The problem: Print every line below word for word, changing nothing.

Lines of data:

--- START ---

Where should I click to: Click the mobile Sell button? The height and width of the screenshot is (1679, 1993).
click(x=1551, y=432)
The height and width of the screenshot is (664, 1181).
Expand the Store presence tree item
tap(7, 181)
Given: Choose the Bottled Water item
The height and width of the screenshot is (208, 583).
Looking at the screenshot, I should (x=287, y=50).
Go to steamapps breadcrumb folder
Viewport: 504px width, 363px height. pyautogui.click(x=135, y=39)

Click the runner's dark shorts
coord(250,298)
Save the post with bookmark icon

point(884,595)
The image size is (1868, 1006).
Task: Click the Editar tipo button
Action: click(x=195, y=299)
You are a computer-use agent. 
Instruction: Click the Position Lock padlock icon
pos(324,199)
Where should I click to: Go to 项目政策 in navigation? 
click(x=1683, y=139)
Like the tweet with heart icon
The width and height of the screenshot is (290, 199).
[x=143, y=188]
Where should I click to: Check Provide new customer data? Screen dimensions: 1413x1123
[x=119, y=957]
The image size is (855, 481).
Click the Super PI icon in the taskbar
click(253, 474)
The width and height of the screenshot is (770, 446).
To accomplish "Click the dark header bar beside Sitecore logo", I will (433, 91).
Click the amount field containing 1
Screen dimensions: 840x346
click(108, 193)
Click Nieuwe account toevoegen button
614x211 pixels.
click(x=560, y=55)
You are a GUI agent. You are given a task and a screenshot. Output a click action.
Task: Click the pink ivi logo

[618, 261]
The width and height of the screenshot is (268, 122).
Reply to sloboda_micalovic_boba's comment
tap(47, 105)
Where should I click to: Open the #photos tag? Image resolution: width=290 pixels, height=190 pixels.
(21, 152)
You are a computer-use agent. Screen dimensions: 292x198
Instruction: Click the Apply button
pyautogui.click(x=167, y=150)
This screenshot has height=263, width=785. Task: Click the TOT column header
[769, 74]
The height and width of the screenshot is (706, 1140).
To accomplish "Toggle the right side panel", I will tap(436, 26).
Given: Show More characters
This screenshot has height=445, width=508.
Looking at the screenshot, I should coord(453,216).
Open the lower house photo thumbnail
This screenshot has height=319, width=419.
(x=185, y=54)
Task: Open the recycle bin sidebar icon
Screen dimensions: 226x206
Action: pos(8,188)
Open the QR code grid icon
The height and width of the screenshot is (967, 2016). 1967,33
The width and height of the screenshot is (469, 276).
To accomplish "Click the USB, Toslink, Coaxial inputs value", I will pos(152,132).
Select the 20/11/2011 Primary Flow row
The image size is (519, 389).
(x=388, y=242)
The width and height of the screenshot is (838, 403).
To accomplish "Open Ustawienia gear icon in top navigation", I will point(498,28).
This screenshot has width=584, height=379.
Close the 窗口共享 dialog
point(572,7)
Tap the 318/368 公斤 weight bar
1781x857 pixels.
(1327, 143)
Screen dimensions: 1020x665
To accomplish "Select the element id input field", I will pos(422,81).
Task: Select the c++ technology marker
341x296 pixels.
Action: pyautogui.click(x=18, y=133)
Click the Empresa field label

--- END ---

Completed task:
Where should I click to: Click the mobile Sell button? The height and width of the screenshot is (1679, 1993).
click(x=1551, y=432)
The height and width of the screenshot is (664, 1181).
Expand the Store presence tree item
tap(7, 181)
Given: Choose the Bottled Water item
The height and width of the screenshot is (208, 583).
Looking at the screenshot, I should (x=287, y=50).
Go to steamapps breadcrumb folder
Viewport: 504px width, 363px height. pyautogui.click(x=135, y=39)

Click the runner's dark shorts
coord(250,298)
Save the post with bookmark icon

point(884,595)
The image size is (1868, 1006).
Task: Click the Editar tipo button
Action: click(x=195, y=299)
You are a computer-use agent. 
Instruction: Click the Position Lock padlock icon
pos(324,199)
Where should I click to: Go to 项目政策 in navigation? 
click(x=1683, y=139)
Like the tweet with heart icon
The width and height of the screenshot is (290, 199).
[x=143, y=188]
Where should I click to: Check Provide new customer data? Screen dimensions: 1413x1123
[x=119, y=957]
The image size is (855, 481).
Click the Super PI icon in the taskbar
click(253, 474)
The width and height of the screenshot is (770, 446).
To accomplish "Click the dark header bar beside Sitecore logo", I will (433, 91).
Click the amount field containing 1
Screen dimensions: 840x346
click(108, 193)
Click Nieuwe account toevoegen button
614x211 pixels.
click(x=560, y=55)
You are a GUI agent. You are given a task and a screenshot. Output a click action.
Task: Click the pink ivi logo

[618, 261]
The width and height of the screenshot is (268, 122).
Reply to sloboda_micalovic_boba's comment
tap(47, 105)
Where should I click to: Open the #photos tag? Image resolution: width=290 pixels, height=190 pixels.
(21, 152)
You are a computer-use agent. Screen dimensions: 292x198
Instruction: Click the Apply button
pyautogui.click(x=167, y=150)
This screenshot has height=263, width=785. Task: Click the TOT column header
[769, 74]
The height and width of the screenshot is (706, 1140).
To accomplish "Toggle the right side panel", I will tap(436, 26).
Given: Show More characters
This screenshot has height=445, width=508.
Looking at the screenshot, I should coord(453,216).
Open the lower house photo thumbnail
This screenshot has height=319, width=419.
(x=185, y=54)
Task: Open the recycle bin sidebar icon
Screen dimensions: 226x206
Action: pos(8,188)
Open the QR code grid icon
The height and width of the screenshot is (967, 2016). 1967,33
The width and height of the screenshot is (469, 276).
To accomplish "Click the USB, Toslink, Coaxial inputs value", I will pos(152,132).
Select the 20/11/2011 Primary Flow row
The image size is (519, 389).
(x=388, y=242)
The width and height of the screenshot is (838, 403).
To accomplish "Open Ustawienia gear icon in top navigation", I will point(498,28).
This screenshot has width=584, height=379.
Close the 窗口共享 dialog
point(572,7)
Tap the 318/368 公斤 weight bar
1781x857 pixels.
(1327, 143)
Screen dimensions: 1020x665
To accomplish "Select the element id input field", I will pos(422,81).
Task: Select the c++ technology marker
341x296 pixels.
Action: pyautogui.click(x=18, y=133)
Click the Empresa field label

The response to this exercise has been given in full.